» **DOCUMENT PASSAGE**:
Thursday, September 18, 2008

Today's guest poster writes at the fabulous All or Nothing. Her dog is adorable and her Project Runway recaps are not to be missed. We agree that Stella should've reconsidered those candy cane leggings.

Okay, here's a little something I've been wanting to talk about for a while, but haven't had the nerve to do it on my site. But now! I've been given this fabulous opportunity from my girl, velocibadgergirl. And I'm not going to waste it. So without further ado, here we go:

Victim's Mentality

Can I just tell you how much I dislike this state of mind? Actually, let's start over. Regardless of my opinion on the subject, can I just say how completely crippling it is to the basic human state to walk around in a constant fog of feeling victimized?

» **Entries pointing to words and elements**:
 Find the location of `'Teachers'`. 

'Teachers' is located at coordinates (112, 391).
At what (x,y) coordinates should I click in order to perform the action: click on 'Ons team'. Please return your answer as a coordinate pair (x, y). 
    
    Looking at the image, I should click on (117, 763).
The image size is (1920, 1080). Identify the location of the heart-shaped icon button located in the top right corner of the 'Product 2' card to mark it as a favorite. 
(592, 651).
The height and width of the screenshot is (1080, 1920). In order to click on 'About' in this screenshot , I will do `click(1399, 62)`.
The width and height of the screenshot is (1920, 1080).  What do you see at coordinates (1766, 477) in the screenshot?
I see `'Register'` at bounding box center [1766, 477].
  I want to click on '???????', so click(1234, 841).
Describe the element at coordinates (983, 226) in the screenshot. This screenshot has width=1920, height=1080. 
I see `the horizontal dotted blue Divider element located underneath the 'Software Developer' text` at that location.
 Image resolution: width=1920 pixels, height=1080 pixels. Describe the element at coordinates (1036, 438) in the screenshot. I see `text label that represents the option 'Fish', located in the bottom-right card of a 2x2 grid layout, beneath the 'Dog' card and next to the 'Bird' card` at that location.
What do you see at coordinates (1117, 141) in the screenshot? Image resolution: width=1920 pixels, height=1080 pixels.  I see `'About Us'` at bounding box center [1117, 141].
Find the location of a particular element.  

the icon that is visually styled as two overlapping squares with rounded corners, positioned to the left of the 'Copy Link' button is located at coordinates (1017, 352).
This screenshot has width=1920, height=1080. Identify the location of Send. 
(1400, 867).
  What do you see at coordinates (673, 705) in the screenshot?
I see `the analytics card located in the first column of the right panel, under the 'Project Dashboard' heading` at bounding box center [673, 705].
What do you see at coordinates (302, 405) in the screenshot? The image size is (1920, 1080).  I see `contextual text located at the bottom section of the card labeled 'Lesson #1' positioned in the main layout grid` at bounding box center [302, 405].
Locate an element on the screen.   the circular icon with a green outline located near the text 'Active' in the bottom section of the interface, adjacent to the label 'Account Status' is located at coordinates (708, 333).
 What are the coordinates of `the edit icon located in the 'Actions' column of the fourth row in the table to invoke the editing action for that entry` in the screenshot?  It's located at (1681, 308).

» **DIRECTIONS**:
1. According to the blog post, what should Stella have reconsidered?
2. Rewrite the stretch of the blog post from "Today's guest poster" through "candy cane leggings.", substituting "charming" for "adorable".

» **RESPONSE LIST**:
1. Those candy cane leggings.

2.
Today's guest poster writes at the fabulous All or Nothing. Her dog is charming and her Project Runway recaps are not to be missed. We agree that Stella should've reconsidered those candy cane leggings.